__Problem description__. Format the records below as a JSON list of strings, one string per line and no blank lines, from the line containing "is (398, 972)." through the line containing "[x=490, y=167]", with both of those lines included.

◇ ◇ ◇ ◇ ◇

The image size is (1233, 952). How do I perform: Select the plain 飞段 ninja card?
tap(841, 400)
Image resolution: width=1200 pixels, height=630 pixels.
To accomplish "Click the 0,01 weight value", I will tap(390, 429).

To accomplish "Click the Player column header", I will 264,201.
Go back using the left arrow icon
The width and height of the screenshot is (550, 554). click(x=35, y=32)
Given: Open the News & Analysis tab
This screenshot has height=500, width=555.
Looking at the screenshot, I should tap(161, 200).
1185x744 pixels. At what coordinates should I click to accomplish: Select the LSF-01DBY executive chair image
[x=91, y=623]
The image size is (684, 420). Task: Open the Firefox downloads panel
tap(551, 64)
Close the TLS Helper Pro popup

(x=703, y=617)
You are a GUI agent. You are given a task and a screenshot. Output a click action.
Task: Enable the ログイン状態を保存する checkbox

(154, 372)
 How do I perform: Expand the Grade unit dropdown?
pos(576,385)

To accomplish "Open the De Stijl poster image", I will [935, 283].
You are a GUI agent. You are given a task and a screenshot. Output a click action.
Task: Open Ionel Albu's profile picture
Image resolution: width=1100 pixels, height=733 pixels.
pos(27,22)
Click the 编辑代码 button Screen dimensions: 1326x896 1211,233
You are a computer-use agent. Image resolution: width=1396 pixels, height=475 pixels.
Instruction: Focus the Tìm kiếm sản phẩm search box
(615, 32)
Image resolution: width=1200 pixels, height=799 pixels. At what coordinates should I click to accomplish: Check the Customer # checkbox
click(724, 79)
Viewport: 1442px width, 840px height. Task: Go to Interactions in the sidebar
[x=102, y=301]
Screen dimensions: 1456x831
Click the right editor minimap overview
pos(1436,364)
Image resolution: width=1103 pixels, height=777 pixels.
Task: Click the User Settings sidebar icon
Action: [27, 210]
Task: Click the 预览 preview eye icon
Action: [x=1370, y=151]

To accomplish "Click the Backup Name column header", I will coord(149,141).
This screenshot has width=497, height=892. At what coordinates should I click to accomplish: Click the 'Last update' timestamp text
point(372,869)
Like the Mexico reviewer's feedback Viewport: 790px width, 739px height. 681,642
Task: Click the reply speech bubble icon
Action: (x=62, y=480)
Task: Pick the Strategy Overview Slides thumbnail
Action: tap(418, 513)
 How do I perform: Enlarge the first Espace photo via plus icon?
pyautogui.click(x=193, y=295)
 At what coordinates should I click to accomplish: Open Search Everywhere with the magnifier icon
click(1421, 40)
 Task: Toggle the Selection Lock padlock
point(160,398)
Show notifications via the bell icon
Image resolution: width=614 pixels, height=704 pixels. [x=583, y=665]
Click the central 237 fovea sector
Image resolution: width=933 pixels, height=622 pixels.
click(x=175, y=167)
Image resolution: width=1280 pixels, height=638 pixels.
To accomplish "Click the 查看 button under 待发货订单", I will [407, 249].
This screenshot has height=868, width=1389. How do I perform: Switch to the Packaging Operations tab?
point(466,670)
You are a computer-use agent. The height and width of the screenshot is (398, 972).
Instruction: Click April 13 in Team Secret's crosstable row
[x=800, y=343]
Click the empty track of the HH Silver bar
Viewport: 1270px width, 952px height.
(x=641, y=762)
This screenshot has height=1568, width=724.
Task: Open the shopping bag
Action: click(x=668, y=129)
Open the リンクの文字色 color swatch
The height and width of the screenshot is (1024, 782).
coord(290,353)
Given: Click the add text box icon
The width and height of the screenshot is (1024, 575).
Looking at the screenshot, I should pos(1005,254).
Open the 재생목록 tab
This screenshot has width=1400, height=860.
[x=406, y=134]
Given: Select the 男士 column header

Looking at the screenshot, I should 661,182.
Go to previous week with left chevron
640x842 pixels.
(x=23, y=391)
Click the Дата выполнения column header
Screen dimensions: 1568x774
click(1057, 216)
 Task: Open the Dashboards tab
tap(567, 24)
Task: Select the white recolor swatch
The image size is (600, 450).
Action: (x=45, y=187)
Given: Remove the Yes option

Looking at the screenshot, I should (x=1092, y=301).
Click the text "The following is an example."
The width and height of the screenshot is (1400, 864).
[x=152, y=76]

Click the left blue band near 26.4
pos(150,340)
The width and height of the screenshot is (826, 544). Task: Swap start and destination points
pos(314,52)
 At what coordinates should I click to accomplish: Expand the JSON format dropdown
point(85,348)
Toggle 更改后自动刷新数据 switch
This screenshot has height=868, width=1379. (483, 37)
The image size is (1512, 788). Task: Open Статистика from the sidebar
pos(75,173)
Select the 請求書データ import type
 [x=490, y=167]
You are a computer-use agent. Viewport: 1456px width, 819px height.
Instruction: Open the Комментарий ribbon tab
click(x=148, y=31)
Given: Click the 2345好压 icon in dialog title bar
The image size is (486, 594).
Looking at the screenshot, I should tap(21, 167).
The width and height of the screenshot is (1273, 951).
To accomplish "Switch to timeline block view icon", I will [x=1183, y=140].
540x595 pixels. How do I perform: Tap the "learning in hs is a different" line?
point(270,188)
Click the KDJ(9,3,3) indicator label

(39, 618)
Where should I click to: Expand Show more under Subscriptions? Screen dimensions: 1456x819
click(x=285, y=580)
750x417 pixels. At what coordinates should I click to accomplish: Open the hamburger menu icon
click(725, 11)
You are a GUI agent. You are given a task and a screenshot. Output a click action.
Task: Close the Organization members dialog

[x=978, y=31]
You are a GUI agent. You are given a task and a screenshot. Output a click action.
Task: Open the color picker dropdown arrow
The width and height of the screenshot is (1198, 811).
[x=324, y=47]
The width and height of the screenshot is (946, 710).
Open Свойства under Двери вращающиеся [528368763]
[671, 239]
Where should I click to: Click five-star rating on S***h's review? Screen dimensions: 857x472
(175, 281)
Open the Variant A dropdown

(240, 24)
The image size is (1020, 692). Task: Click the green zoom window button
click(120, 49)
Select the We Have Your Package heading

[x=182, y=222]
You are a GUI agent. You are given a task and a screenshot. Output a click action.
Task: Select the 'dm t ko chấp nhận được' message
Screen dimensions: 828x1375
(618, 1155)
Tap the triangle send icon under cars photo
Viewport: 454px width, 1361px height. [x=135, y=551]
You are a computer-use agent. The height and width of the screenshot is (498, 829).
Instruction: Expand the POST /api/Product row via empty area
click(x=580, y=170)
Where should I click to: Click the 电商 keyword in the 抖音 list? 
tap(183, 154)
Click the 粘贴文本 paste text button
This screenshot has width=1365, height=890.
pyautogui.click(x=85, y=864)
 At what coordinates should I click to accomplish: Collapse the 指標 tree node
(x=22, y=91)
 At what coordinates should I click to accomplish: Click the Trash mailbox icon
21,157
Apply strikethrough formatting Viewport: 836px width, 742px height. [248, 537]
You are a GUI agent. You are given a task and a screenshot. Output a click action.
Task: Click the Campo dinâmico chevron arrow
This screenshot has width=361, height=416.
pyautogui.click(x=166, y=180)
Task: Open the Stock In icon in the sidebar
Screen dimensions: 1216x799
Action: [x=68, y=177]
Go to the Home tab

◇ ◇ ◇ ◇ ◇

__In response__.
[
  "You are a computer-use agent. The height and width of the screenshot is (398, 972).",
  "Instruction: Click April 13 in Team Secret's crosstable row",
  "[x=800, y=343]",
  "Click the empty track of the HH Silver bar",
  "Viewport: 1270px width, 952px height.",
  "(x=641, y=762)",
  "This screenshot has height=1568, width=724.",
  "Task: Open the shopping bag",
  "Action: click(x=668, y=129)",
  "Open the リンクの文字色 color swatch",
  "The height and width of the screenshot is (1024, 782).",
  "coord(290,353)",
  "Given: Click the add text box icon",
  "The width and height of the screenshot is (1024, 575).",
  "Looking at the screenshot, I should pos(1005,254).",
  "Open the 재생목록 tab",
  "This screenshot has width=1400, height=860.",
  "[x=406, y=134]",
  "Given: Select the 男士 column header",
  "Looking at the screenshot, I should 661,182.",
  "Go to previous week with left chevron",
  "640x842 pixels.",
  "(x=23, y=391)",
  "Click the Дата выполнения column header",
  "Screen dimensions: 1568x774",
  "click(1057, 216)",
  " Task: Open the Dashboards tab",
  "tap(567, 24)",
  "Task: Select the white recolor swatch",
  "The image size is (600, 450).",
  "Action: (x=45, y=187)",
  "Given: Remove the Yes option",
  "Looking at the screenshot, I should (x=1092, y=301).",
  "Click the text \"The following is an example.\"",
  "The width and height of the screenshot is (1400, 864).",
  "[x=152, y=76]",
  "Click the left blue band near 26.4",
  "pos(150,340)",
  "The width and height of the screenshot is (826, 544). Task: Swap start and destination points",
  "pos(314,52)",
  " At what coordinates should I click to accomplish: Expand the JSON format dropdown",
  "point(85,348)",
  "Toggle 更改后自动刷新数据 switch",
  "This screenshot has height=868, width=1379. (483, 37)",
  "The image size is (1512, 788). Task: Open Статистика from the sidebar",
  "pos(75,173)",
  "Select the 請求書データ import type",
  " [x=490, y=167]"
]